Sudan had earlier repudiated the terms of the same offer that Ircon had made some three years back, after which the African nation started negotiating with the Chinese government. Developing economies such as India and China are engaged in a race to acquire equity stakes in scarce hydrocarbon blocks overseas to feed the energy need generated by galloping growth.
The Chinese have a significant presence in Africa’s hydrocarbons sector and some experts partially attribute this to a failure on the part of the Indian government to actively engage the African countries, both politically and economically.
A senior Ircon executive, who declined to be identified, said that there was a need to visit the terms of the old offer before a pact is inked.
Sudan is scheduled to hold a referendum in January 2011 in which the southern part of the country may vote for separation. This presents an interesting opportunity for both India and China as 85% of the hydrocarbon resources are in south Sudan, while the north has all of the infrastructure.
Even as ONGC Videsh Ltd (OVL), the global arm of state-owned exploration firm Oil and Natural Gas Corp. Ltd (ONGC), has been facing international wrath for investing in the civil war-hit Sudan, India wants a greater share in the hydrocarbon resources of the country and plans to leverage its infrastructure commitments to secure assets.
The Sudan conflict, which started in 2003, is believed to have killed nearly 300,000 people and displaced at least two million Sudanese.
“The possibility of the situation getting out of hand is negligible. Nobody is ready for war,” Angilina Jang Teny, Sudan’s state minister for energy and mining, told Mint. “The Indian oil sector should not overtly worry.”
Some of the other Indian firms eyeing hydrocarbon opportunities in Sudan, produces around 520,000 barrels per day, include Reliance Industries Ltd (RIL), Essar Group and Indian Oil Corp. Ltd (IOC). Sudan is underexplored—out of 22 blocks, three still await exploration.
A senior IOC executive, who did not want to be identified, confirmed his firm’s interest in Sudan. An Essar Group spokesperson said in an email, “As a group, we keep on looking for opportunities in the sectors that we are in. However, we do not comment on any specific proposal.” Questions emailed to the spokesperson of RIL remained unanswered at the time of filing the story.
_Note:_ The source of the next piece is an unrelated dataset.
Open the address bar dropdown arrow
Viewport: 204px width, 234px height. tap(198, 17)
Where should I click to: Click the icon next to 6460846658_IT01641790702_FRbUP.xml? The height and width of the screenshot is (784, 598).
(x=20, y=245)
Despite the competition, Indian and Chinese companies have also collaborated.
OVL has already invested $2.5 billion in Sudan and acquired a 25% stake in Greater Nile Petroleum Operating Co. from Canada’s Talisman Inc. for $720 million. The other partners in the consortium are China National Petroleum Corp. (40%), Petronas Carigali Overseas Sdn Bhd (30%) and Sudan National Oil Co. (5%).
Expanding ONGC’s Sudan operations in May 2004, OVL had acquired a 24.13% stake in Block 5A and a 23.5% stake in Block 5B operated by the White Nile Petroleum Operating Co. Ltd from Austria’s OMV Aktiengesellschaft for $134 million.